Scale made its debut as a data labeling company, the armies of rallying human entrepreneurs from around the world – mainly in low -income countries like India, Venezuela and the Philippines – which would gain such as task to do things like labeling images or answer simple questions.

This type of work was useful in the first stages of AI development, when IA companies still had trouble teaching image models to make the difference between cats and dogs, or teach language models to chain coherent sentences.

But as AI models have improved, the type of data that AI companies are looking for have radically changed. This change has become even more pronounced after the industry has moved to so -called “reasoning” models: the AI ​​that note a thought before setting up on an answer. These models are now better than most humans in code writing, carrying out research and answers to complex scientific questions.

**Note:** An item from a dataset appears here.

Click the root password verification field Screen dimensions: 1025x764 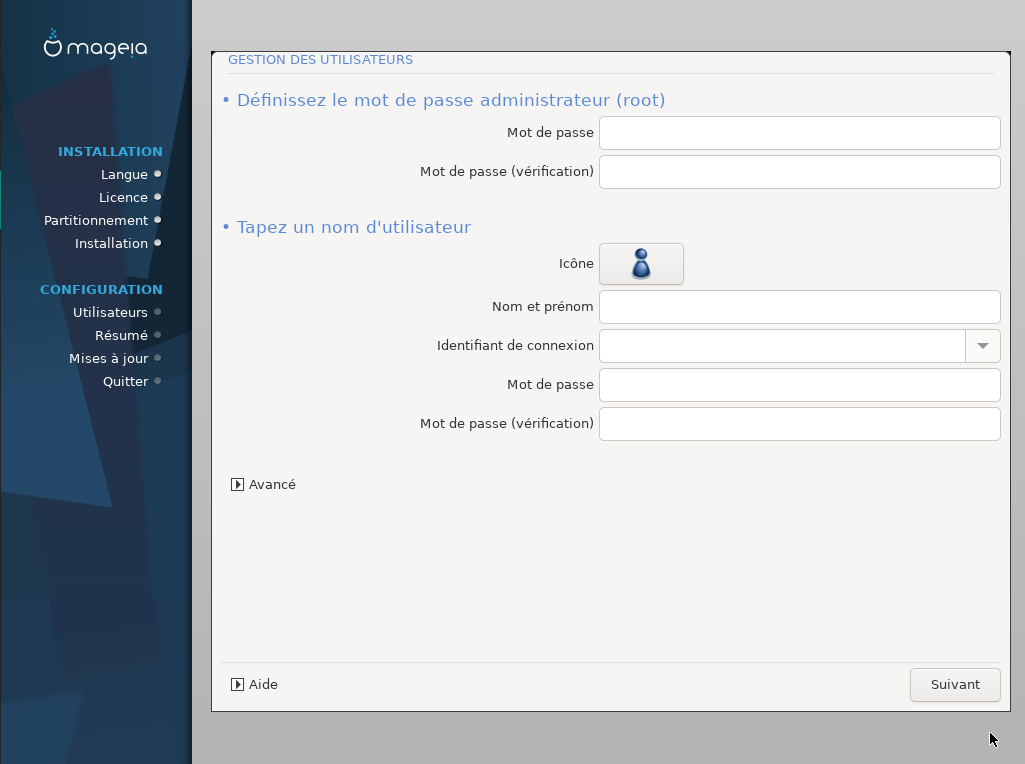(x=799, y=172)

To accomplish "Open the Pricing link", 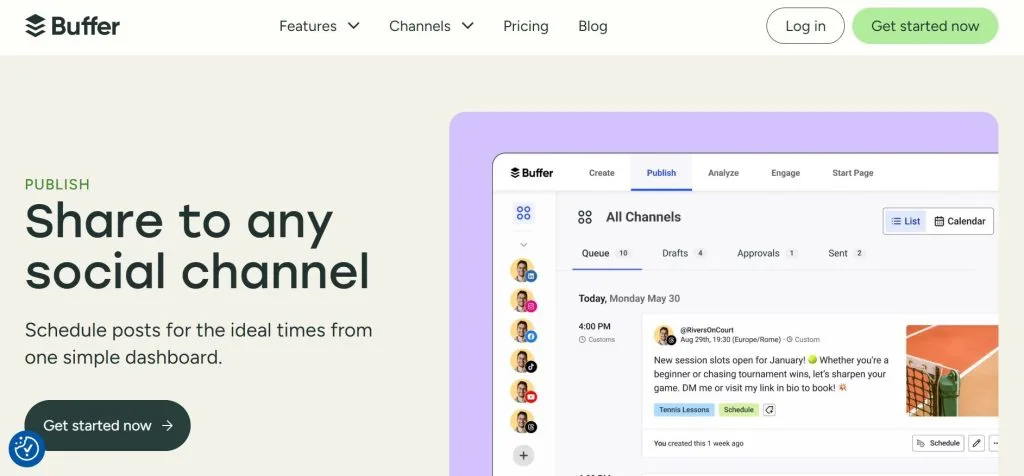I will tap(526, 26).
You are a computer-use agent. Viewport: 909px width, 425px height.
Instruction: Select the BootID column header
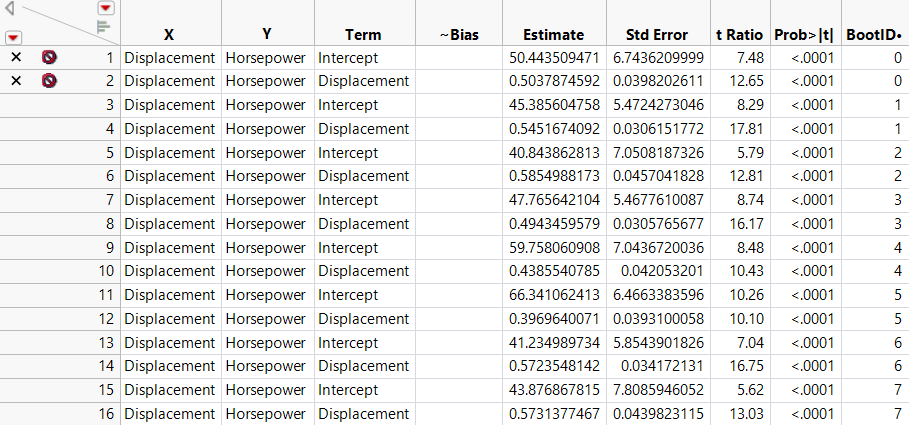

This paradigm of “reasoning” led Openai, Google and Anthropic to seek mainly expert data. The most lucrative training data is now written by people with doctorate, who write the exact steps they take while solving problems, so that AI models can learn to imitate this behavior.

“The industry moves to the need for more intelligent and smarter humans,” said Siddharth, CEO of Turing. “For some areas, even a single expert human is not enough to move the needle. You need a team of expert humans.”

What each company of AI exactly asks its human experts to do is a closely kept secret. All AI laboratories tend to converge the same strategies over time, say the initiates, but the more each laboratory can keep its secret training processes, the more time they can spend time at the “border” of industry, with their model of AI better than their rivals.

This is why Meta’s great investment in the scale seems to have annoyed all the companies of the border AI. Meta can currently be late in the AI ​​race – but if he can access some of the most precious secrets of her rivals, there is a chance that he can start to quickly fill the gap.